What you return must be an exact copy of the lines in the listing below between the line holding "Given: Open Scott Jennings profile avatar" and the line holding "Click the Cerrar", inclusive, and nothing more.
--- DATA FOR PROCESSING ---
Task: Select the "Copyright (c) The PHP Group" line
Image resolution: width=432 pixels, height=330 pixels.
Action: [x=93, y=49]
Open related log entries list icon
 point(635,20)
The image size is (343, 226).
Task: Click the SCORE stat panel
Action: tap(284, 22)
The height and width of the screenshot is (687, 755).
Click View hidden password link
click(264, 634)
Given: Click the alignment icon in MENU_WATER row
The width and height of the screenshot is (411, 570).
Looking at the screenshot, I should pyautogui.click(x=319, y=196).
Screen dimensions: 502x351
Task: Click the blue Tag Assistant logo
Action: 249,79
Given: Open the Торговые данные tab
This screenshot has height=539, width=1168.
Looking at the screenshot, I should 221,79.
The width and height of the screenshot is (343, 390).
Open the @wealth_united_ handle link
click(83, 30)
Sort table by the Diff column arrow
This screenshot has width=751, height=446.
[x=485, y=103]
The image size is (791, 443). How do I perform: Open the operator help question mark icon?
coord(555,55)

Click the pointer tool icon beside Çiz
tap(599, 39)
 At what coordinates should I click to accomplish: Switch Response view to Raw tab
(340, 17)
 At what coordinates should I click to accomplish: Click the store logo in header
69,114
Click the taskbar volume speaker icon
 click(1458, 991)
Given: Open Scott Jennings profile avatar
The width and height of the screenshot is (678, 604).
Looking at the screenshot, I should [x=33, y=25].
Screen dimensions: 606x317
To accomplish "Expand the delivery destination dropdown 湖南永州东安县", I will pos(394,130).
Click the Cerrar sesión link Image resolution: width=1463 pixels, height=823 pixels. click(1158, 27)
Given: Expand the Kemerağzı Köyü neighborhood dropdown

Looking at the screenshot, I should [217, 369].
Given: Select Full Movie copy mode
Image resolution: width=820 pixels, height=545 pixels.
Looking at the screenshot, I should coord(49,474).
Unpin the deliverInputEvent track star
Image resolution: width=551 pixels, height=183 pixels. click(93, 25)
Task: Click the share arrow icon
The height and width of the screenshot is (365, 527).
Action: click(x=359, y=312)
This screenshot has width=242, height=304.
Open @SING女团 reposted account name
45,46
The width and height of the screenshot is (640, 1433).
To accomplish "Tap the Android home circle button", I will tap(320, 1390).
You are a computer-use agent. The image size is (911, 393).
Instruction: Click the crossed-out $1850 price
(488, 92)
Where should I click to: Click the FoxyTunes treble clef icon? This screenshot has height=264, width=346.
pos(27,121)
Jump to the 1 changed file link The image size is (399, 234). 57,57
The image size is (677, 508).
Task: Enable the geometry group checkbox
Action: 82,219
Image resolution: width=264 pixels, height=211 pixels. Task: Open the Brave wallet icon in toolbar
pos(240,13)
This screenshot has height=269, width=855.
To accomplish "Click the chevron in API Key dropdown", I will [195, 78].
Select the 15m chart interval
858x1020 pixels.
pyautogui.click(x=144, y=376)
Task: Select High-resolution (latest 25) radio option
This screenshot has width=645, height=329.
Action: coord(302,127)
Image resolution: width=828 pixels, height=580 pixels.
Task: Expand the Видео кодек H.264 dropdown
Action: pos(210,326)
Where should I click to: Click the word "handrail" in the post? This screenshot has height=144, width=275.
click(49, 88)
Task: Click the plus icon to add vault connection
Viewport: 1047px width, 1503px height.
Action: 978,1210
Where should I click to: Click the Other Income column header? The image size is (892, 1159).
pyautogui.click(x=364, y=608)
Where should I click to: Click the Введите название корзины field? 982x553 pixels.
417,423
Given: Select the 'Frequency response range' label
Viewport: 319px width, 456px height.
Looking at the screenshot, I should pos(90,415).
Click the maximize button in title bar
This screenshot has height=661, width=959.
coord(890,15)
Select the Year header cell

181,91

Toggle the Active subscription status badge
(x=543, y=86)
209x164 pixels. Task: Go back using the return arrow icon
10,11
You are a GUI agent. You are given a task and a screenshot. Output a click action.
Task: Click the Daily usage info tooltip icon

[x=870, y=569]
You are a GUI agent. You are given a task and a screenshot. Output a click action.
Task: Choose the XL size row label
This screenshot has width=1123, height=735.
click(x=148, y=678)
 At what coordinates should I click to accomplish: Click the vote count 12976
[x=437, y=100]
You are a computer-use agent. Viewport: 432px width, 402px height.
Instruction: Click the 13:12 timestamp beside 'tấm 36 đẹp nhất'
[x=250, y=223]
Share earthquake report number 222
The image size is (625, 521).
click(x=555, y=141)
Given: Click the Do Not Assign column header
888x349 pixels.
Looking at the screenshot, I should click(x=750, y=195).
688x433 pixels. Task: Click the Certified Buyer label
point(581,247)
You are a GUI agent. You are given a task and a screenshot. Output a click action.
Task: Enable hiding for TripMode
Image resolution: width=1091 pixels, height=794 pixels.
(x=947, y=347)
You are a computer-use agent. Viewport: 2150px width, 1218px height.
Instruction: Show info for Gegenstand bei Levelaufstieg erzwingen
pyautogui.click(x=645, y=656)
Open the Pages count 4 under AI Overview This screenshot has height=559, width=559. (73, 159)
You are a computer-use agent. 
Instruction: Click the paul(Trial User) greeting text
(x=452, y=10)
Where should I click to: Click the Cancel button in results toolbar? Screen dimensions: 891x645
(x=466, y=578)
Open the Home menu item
---
> _ANSWER TO THIS PROBLEM_:
Given: Open Scott Jennings profile avatar
The width and height of the screenshot is (678, 604).
Looking at the screenshot, I should [x=33, y=25].
Screen dimensions: 606x317
To accomplish "Expand the delivery destination dropdown 湖南永州东安县", I will pos(394,130).
Click the Cerrar sesión link Image resolution: width=1463 pixels, height=823 pixels. click(1158, 27)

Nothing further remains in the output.